I have a Hive table as below:
event_name | attendees_per_countries |
---|---|
a | {'US':5} |
b | {'US':4, 'UK': 3, 'CA': 2} |
c | {'UK':2, 'CA': 1} |
And I want to get a new table like below:
country | number_of_people |
---|---|
US | 9 |
UK | 5 |
CA | 4 |
How to write a query in Hive or Presto?
CodePudding user response:
You may use the following:
If the column type for attendees_per_countries
is a string, you may use the following:
WITH sample_data AS (
select
event_name,
str_to_map(
regexp_replace(attendees_per_countries,'[{|}]',''),
',',
':'
) as attendees_per_countries
FROM
raw_data
)
select
regexp_replace(cm.key,"[' ]","") as country,
SUM(cm.value) as no_of_people
from sample_data
lateral view explode(attendees_per_countries) cm
GROUP BY regexp_replace(cm.key,"[' ]","")
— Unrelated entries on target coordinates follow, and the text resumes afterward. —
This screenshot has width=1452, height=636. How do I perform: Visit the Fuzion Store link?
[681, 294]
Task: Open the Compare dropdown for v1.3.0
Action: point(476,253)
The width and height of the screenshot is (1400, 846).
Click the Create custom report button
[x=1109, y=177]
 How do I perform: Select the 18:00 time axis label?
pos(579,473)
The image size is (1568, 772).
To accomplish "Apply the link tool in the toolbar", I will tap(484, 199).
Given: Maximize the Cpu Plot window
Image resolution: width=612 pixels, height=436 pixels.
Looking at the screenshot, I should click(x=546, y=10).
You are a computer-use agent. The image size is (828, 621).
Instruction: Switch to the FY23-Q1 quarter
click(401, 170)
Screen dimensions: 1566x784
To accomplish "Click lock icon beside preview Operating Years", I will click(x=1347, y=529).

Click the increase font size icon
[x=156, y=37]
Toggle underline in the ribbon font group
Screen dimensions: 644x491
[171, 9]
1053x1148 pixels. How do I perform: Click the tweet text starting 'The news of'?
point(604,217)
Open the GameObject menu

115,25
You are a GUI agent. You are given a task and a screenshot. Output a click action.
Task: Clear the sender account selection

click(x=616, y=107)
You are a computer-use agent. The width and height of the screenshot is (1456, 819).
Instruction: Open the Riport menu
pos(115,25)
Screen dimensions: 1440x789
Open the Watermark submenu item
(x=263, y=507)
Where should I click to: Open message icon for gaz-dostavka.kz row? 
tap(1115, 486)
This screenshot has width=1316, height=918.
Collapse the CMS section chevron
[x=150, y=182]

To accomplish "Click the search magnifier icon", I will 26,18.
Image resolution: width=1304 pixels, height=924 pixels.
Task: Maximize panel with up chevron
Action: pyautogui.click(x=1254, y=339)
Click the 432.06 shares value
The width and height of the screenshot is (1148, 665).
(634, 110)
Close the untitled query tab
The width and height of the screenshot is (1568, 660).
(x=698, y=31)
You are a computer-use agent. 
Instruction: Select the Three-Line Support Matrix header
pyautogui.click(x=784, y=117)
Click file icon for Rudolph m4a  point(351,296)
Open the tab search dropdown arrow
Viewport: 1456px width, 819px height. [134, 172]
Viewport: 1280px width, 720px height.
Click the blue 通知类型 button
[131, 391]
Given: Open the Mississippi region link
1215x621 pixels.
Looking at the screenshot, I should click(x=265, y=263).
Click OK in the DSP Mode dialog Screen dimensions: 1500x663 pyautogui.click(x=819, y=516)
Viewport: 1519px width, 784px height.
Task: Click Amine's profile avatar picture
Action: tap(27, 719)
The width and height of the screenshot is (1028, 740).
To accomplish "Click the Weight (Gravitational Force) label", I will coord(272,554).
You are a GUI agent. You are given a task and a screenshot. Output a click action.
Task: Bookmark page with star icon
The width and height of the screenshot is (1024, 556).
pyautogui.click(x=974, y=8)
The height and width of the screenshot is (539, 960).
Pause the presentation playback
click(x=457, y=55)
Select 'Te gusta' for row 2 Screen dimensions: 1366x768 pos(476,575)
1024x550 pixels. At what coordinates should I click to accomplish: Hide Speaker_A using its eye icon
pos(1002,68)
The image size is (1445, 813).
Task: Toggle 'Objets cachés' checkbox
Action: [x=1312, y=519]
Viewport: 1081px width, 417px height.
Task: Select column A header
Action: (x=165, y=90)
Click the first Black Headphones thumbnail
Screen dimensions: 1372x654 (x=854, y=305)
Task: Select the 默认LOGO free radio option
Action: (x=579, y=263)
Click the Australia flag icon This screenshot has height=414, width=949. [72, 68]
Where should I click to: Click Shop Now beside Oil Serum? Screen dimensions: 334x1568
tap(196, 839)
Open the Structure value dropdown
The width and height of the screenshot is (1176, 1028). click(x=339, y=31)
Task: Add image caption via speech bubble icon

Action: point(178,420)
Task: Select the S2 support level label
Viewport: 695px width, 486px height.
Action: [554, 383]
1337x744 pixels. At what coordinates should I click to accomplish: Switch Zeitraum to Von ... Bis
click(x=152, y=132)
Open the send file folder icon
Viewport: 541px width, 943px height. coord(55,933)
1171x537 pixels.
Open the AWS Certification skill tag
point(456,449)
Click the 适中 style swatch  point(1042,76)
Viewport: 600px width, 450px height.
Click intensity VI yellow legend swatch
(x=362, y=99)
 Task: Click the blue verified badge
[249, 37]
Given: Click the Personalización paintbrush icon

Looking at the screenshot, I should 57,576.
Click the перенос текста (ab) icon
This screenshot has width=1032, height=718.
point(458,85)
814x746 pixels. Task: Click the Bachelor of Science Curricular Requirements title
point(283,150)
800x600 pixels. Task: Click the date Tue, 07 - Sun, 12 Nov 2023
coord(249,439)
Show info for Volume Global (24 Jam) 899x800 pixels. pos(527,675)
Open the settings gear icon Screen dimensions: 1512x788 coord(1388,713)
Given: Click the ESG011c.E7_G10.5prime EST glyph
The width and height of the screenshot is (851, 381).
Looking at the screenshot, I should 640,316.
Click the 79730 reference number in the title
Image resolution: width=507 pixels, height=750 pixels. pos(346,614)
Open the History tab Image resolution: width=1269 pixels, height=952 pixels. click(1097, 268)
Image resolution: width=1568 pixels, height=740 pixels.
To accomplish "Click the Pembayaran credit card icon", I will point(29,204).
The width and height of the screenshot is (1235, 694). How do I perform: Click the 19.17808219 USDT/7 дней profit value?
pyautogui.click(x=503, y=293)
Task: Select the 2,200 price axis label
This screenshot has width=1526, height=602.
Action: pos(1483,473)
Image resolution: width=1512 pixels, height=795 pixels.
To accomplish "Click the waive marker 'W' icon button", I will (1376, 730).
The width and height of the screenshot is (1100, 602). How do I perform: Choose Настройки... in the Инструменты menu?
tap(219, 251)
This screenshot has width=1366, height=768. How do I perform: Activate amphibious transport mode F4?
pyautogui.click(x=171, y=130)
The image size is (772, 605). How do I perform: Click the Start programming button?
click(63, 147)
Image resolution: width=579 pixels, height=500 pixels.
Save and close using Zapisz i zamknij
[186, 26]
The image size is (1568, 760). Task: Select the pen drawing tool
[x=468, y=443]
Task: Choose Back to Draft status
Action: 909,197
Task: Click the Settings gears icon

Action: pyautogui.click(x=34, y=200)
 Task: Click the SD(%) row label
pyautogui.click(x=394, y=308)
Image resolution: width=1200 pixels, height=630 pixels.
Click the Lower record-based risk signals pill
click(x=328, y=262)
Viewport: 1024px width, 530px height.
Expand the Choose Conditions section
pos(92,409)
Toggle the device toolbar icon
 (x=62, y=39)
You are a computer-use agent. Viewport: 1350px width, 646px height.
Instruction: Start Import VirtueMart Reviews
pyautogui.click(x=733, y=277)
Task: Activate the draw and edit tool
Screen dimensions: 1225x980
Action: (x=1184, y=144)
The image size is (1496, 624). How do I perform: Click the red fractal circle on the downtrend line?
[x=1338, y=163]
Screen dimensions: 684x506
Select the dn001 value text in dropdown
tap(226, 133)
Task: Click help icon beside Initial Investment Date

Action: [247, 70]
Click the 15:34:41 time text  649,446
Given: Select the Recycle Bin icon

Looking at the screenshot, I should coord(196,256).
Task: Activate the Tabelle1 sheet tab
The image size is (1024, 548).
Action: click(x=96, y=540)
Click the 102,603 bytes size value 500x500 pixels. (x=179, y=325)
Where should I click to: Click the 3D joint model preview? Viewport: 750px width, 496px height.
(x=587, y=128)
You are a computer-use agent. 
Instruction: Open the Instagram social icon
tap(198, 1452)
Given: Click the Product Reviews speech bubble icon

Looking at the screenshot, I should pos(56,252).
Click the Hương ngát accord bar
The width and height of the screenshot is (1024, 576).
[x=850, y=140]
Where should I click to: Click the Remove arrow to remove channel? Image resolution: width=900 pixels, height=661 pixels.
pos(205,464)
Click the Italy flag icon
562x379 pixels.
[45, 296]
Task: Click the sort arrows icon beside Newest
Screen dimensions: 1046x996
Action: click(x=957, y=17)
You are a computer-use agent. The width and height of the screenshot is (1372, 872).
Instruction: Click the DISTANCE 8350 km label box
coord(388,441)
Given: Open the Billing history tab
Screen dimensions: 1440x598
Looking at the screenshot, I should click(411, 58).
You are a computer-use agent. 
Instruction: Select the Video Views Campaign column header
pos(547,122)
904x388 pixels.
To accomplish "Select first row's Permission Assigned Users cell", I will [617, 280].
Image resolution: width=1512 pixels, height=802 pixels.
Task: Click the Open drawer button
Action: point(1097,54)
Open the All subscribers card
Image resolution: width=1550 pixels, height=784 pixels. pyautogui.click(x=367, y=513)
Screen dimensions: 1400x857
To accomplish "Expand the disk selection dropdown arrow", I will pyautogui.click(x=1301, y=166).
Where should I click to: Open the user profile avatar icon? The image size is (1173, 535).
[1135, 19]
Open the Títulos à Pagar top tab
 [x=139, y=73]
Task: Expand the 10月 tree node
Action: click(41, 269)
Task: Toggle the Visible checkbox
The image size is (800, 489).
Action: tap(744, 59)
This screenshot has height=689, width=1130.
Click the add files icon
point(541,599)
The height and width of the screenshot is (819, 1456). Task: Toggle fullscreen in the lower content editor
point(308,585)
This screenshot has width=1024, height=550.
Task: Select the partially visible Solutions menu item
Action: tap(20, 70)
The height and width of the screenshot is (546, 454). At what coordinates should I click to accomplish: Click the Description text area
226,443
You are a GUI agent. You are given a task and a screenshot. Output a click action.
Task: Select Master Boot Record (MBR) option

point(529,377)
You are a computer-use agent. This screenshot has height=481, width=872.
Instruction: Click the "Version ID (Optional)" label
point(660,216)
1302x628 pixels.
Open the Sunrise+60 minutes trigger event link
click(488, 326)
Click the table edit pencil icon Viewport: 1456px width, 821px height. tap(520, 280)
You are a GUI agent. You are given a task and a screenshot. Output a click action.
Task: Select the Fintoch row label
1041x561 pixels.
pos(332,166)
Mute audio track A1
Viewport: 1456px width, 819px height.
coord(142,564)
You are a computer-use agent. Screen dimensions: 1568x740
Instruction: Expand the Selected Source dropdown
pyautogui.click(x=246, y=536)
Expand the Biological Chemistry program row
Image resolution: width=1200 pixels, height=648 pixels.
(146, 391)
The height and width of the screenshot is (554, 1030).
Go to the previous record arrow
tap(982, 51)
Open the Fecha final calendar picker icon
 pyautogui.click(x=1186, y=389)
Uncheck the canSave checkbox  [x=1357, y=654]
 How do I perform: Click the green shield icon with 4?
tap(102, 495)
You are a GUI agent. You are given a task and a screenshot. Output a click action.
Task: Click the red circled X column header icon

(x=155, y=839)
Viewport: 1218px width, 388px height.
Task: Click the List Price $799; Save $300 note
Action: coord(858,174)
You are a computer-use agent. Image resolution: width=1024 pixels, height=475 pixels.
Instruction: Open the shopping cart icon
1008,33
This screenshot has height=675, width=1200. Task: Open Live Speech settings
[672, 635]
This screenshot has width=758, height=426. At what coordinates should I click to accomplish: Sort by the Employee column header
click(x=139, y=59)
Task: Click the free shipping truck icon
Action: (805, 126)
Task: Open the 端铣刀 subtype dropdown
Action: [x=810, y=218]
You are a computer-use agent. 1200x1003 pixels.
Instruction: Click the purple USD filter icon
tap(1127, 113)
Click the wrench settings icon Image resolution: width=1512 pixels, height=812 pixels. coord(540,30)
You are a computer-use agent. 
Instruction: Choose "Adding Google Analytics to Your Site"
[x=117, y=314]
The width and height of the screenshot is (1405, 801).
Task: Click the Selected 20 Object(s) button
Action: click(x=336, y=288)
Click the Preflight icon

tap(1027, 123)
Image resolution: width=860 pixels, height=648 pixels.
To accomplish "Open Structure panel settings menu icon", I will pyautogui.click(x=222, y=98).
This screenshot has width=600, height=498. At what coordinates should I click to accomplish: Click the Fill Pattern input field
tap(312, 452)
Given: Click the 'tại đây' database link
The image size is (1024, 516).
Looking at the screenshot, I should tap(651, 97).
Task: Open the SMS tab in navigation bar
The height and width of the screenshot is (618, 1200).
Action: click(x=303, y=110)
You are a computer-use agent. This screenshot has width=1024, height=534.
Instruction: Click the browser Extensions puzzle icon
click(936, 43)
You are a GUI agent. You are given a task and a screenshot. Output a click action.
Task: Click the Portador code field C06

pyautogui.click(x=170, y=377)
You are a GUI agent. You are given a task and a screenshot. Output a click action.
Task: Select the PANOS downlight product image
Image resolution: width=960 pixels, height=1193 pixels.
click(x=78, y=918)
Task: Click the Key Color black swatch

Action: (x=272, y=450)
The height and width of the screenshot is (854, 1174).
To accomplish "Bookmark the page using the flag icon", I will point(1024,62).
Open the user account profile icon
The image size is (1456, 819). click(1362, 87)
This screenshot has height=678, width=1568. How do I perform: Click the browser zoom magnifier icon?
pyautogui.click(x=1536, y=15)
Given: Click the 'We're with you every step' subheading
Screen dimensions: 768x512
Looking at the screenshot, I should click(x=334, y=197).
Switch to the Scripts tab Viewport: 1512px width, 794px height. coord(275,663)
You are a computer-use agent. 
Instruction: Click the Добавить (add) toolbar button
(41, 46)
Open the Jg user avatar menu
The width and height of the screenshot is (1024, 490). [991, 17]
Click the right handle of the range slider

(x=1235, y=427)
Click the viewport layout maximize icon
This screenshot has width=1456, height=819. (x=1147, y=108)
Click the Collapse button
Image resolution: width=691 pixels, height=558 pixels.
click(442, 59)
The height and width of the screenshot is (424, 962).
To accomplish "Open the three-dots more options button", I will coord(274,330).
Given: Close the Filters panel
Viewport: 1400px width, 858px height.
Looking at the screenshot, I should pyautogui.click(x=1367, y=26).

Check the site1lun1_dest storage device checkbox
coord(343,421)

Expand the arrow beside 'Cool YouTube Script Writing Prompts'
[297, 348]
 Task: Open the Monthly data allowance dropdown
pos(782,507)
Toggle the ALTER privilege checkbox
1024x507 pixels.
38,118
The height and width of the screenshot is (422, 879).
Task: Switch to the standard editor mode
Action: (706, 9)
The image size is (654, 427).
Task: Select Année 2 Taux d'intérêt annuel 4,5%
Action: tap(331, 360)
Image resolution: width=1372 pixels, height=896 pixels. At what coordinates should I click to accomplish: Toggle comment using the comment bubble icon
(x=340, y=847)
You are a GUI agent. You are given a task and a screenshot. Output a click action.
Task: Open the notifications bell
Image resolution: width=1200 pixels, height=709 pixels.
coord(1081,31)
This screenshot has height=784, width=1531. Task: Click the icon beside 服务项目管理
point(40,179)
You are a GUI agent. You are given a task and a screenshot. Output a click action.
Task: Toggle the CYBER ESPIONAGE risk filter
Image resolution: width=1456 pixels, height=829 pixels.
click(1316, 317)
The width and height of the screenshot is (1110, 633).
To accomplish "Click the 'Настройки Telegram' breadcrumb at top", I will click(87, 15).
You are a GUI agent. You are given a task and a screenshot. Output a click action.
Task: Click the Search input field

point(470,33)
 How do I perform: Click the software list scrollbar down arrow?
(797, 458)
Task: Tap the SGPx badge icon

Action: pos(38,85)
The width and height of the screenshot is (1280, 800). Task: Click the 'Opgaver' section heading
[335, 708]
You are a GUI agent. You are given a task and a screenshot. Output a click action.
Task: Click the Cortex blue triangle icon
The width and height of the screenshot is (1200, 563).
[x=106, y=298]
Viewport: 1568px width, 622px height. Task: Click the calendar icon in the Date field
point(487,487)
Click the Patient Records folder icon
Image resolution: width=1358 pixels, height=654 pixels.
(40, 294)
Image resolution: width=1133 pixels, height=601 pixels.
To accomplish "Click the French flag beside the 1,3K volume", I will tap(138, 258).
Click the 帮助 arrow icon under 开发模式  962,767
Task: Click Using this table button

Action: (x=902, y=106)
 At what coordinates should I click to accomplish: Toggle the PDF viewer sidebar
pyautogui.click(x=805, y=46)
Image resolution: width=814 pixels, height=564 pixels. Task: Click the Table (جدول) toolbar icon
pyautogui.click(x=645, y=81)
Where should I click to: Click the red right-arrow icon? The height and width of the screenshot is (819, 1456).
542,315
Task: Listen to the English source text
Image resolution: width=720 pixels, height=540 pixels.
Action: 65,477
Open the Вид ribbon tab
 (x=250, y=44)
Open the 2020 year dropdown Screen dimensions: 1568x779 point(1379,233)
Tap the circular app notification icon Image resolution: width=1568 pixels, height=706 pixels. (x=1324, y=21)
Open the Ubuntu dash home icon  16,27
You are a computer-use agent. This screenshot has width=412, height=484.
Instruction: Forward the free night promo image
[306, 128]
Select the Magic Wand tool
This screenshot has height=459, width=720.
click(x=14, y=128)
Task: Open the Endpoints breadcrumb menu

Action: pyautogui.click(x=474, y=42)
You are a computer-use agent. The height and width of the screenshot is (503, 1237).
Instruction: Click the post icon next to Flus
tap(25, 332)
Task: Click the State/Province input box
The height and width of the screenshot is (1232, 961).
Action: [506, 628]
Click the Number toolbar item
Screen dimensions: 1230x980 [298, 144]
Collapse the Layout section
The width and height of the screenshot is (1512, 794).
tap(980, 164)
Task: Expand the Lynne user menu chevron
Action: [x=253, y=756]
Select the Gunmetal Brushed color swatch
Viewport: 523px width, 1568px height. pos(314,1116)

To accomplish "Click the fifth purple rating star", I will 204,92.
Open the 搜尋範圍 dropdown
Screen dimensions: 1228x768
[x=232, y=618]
ORDER BY no_of_people DESC
However, if the column type for attendees_per_countries
is already a map
then you may use the following
select
regexp_replace(cm.key,"[' ]","") as country,
SUM(cm.value) as no_of_people
from sample_data
lateral view explode(attendees_per_countries) cm
GROUP BY regexp_replace(cm.key,"[' ]","")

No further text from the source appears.